*What is required*
Repeat the lines word for word, starting at the line that contains "This screenshot has width=1477, height=812." and ending at the line that contains "Action: pyautogui.click(x=783, y=35)", with both of those lines included. Leave the pictures out of your answer.

*Available data*
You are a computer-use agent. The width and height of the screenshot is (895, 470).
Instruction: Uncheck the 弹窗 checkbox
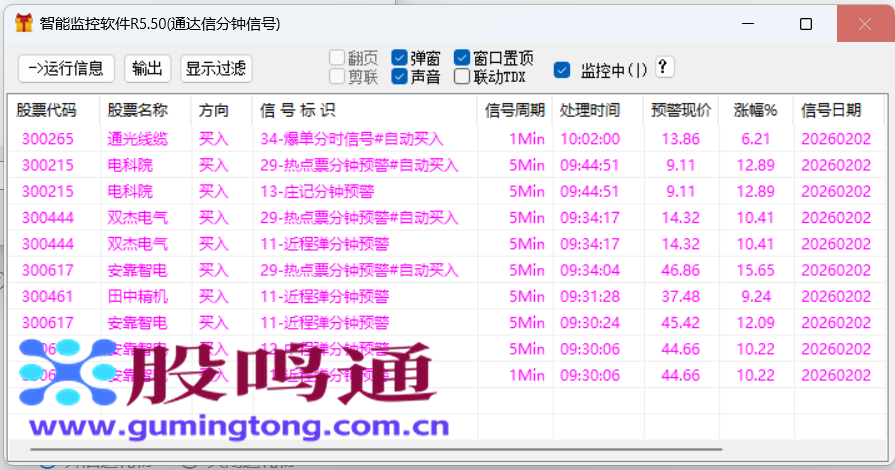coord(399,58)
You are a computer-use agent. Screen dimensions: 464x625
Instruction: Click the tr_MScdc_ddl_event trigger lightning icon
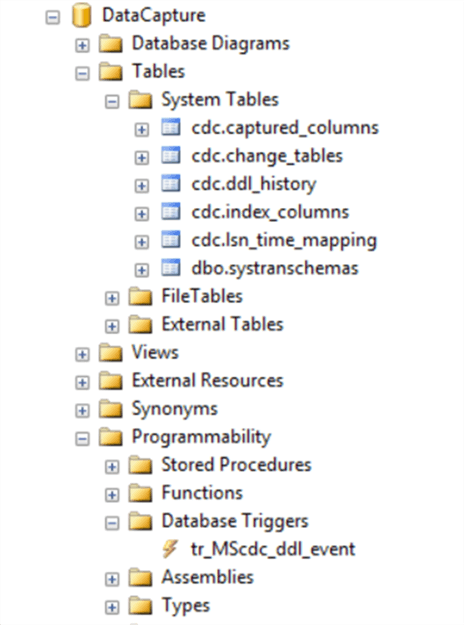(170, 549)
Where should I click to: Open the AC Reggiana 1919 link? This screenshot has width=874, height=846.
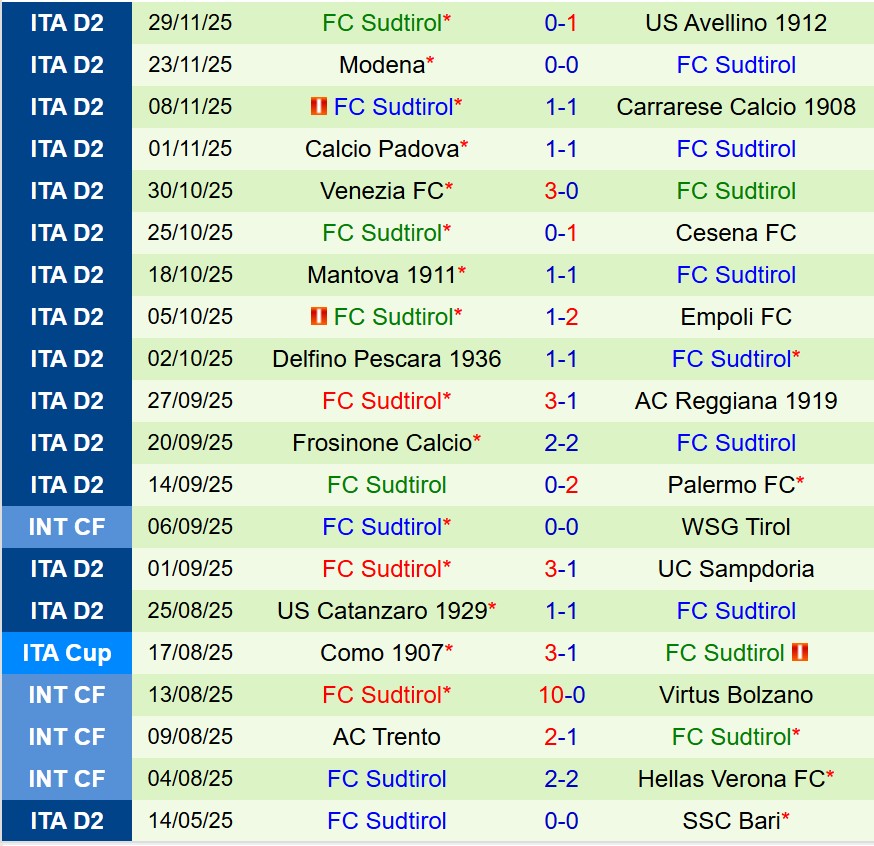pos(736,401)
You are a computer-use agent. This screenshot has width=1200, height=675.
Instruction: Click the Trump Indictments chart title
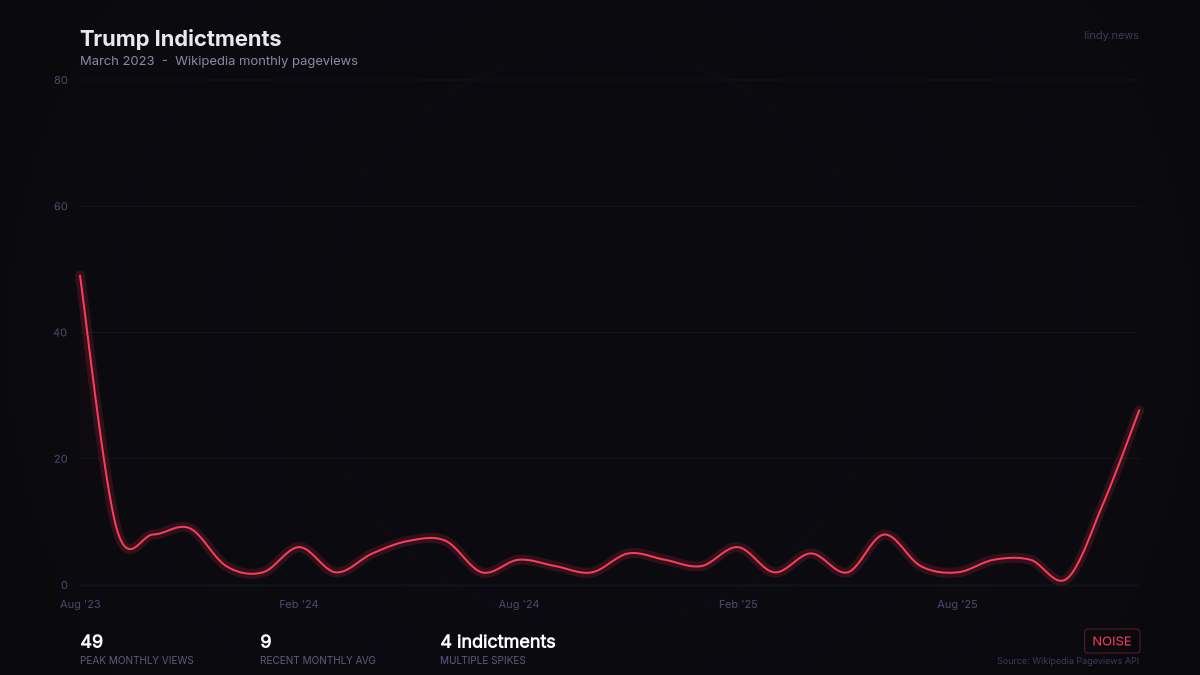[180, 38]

* * *

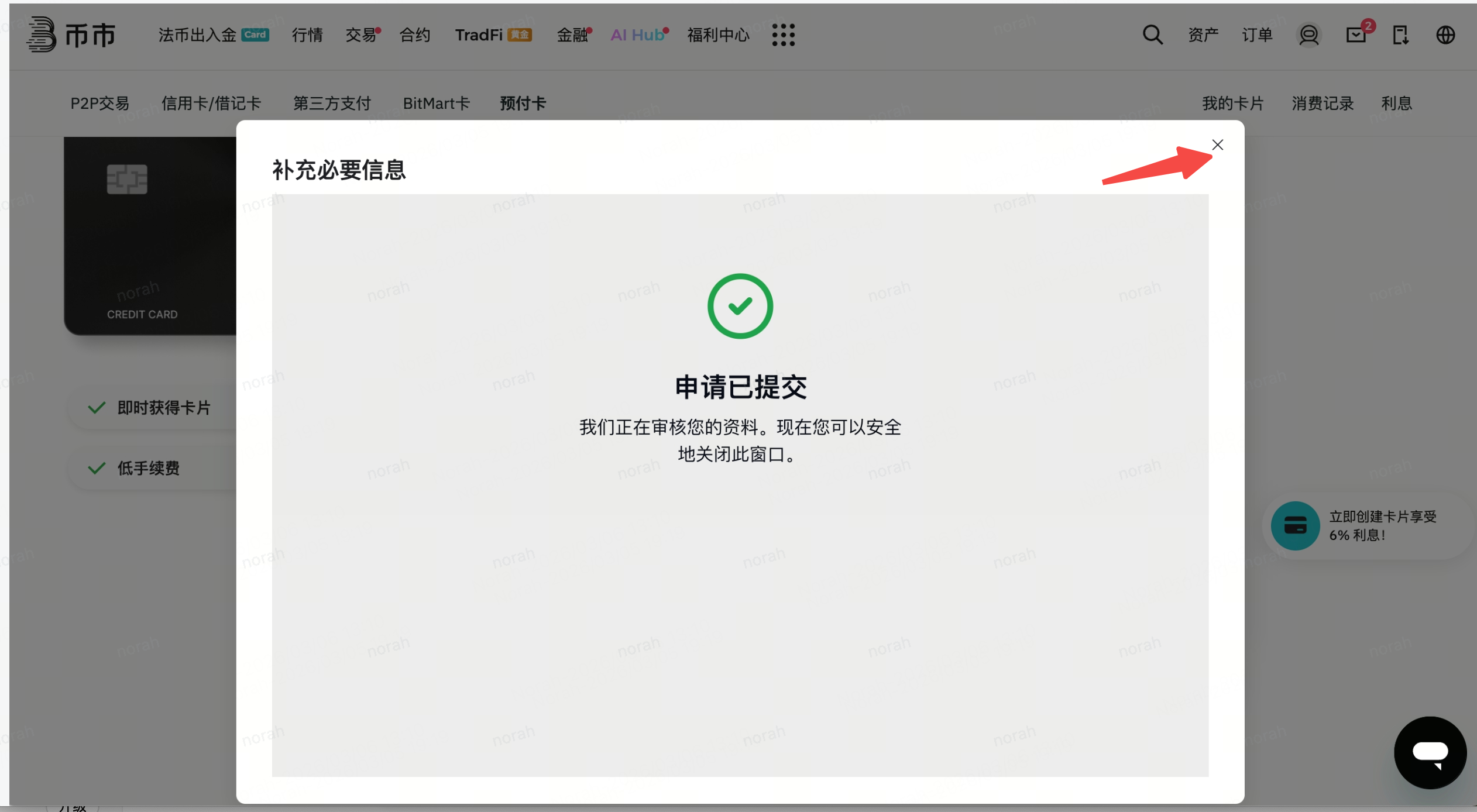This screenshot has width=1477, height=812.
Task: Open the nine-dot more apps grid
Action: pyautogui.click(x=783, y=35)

...

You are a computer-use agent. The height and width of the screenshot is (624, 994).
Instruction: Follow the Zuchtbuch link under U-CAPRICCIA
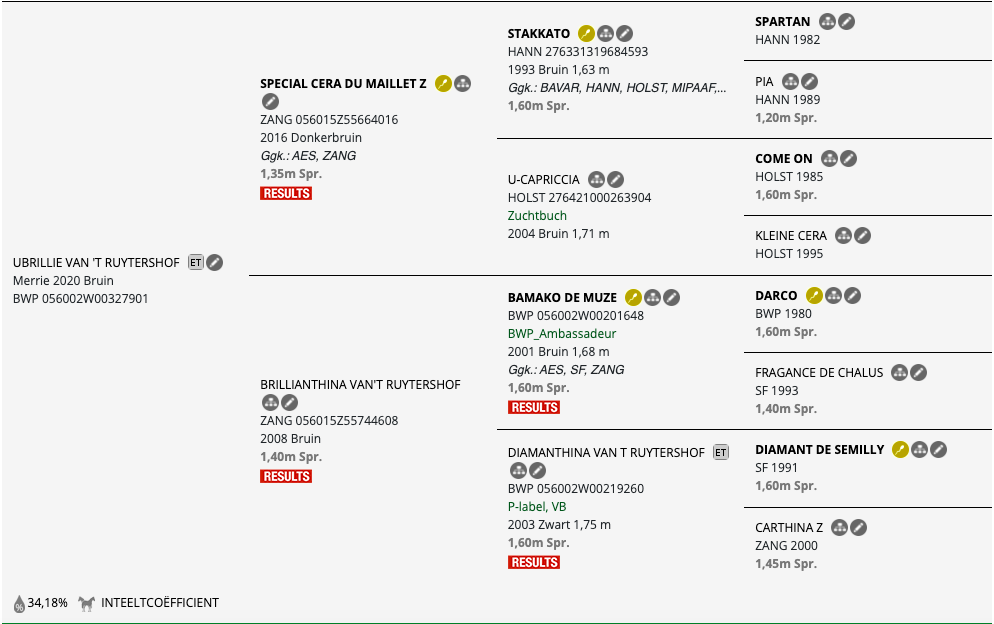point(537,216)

*Expected output*
This screenshot has width=1477, height=812.
Task: Open the nine-dot more apps grid
Action: pyautogui.click(x=783, y=35)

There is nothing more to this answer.